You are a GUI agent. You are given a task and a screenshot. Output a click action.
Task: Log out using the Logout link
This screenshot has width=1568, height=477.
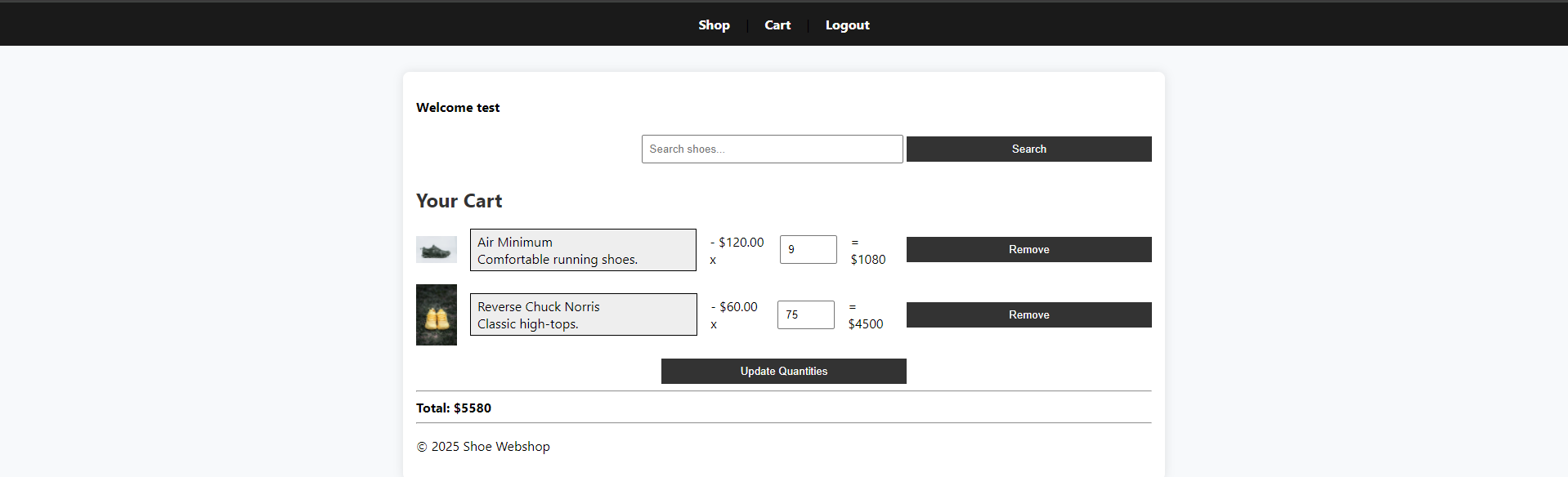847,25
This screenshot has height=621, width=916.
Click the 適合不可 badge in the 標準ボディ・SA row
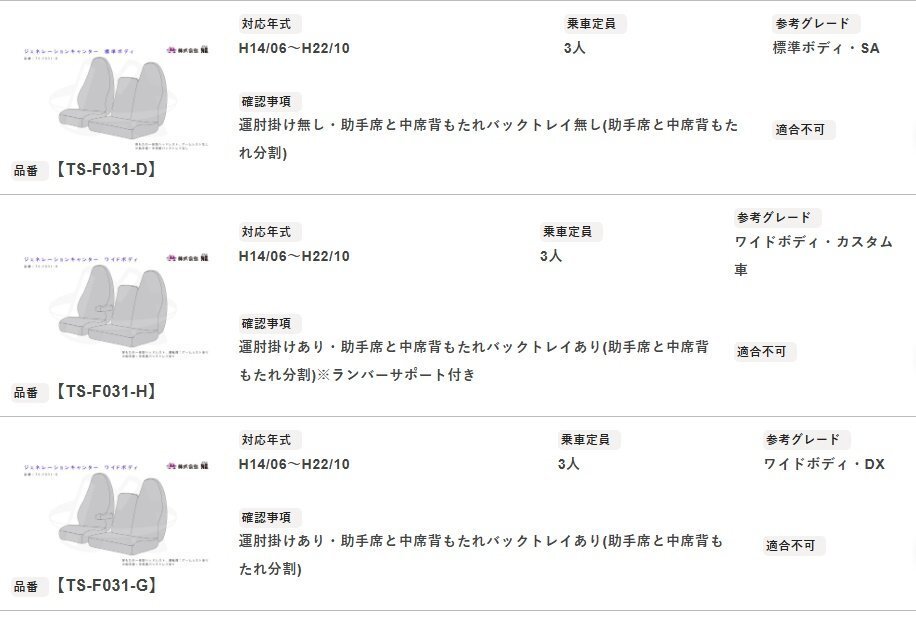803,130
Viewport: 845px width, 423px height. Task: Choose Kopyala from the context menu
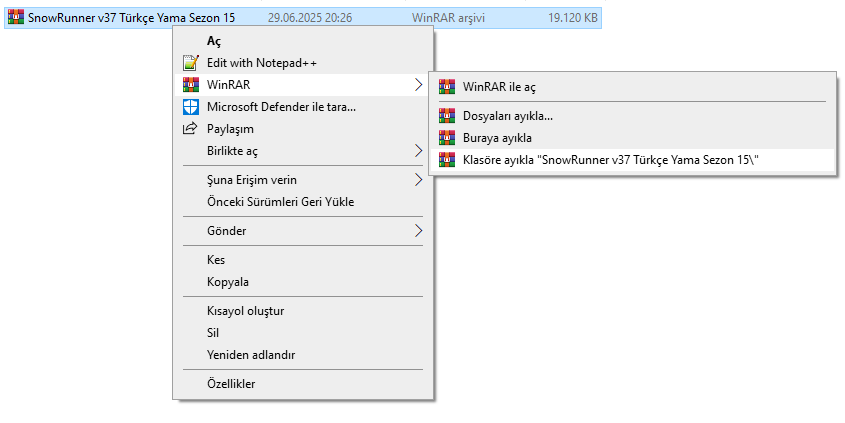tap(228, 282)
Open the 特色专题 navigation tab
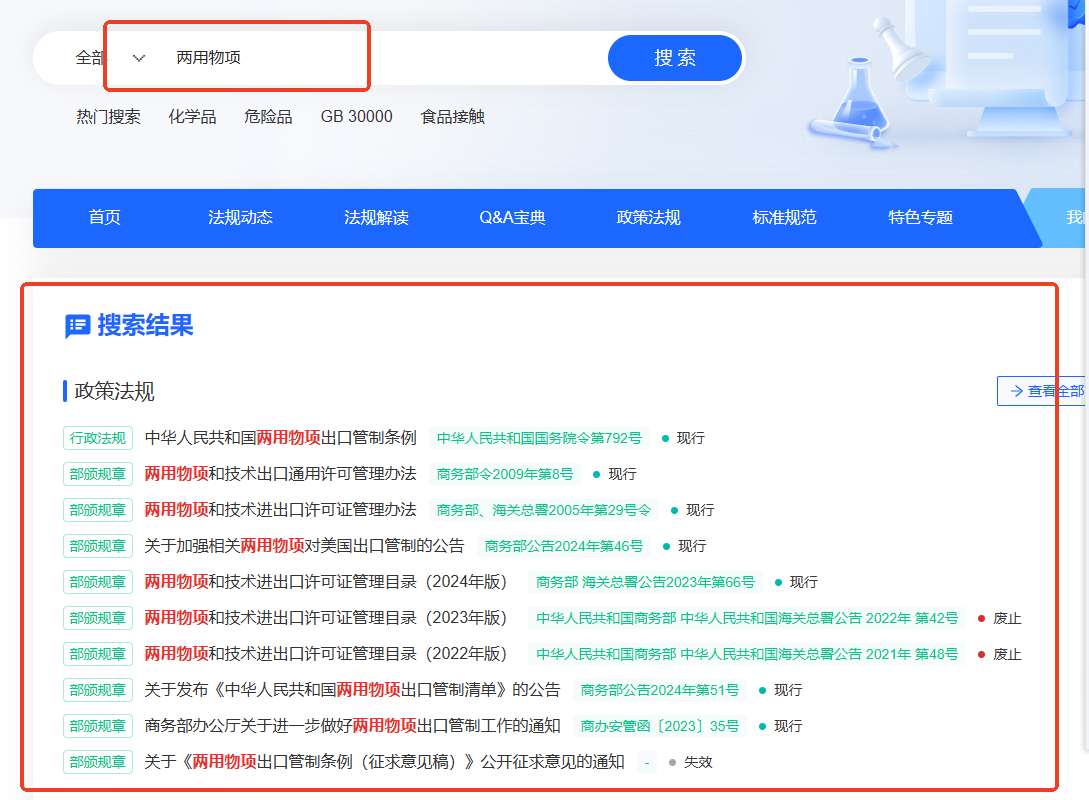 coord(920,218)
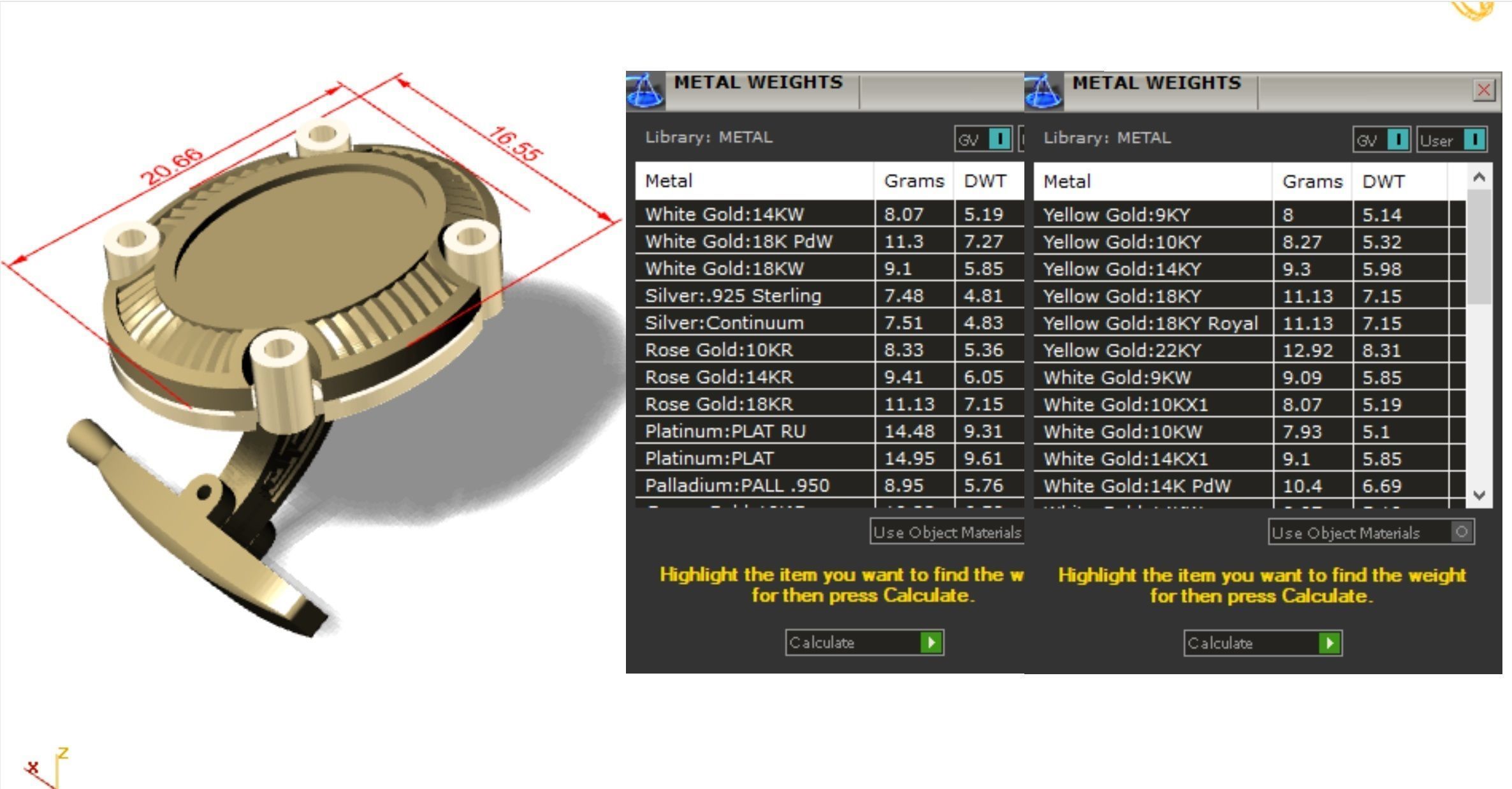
● ● ● ● ● ● ●
> EXERCISE AIM
Copy out every line of the listing above word for word, and leave out the pictures.

> RESULT FOR THIS EXERCISE
You are a GUI agent. You are given a task and a screenshot. Output a click action.
Task: Log out using the Logout link
This screenshot has width=1568, height=477.
847,25
This screenshot has height=621, width=916.
Click the 適合不可 badge in the 標準ボディ・SA row
803,130
Viewport: 845px width, 423px height. Task: Choose Kopyala from the context menu
tap(228, 282)
Open the 特色专题 navigation tab
 coord(920,218)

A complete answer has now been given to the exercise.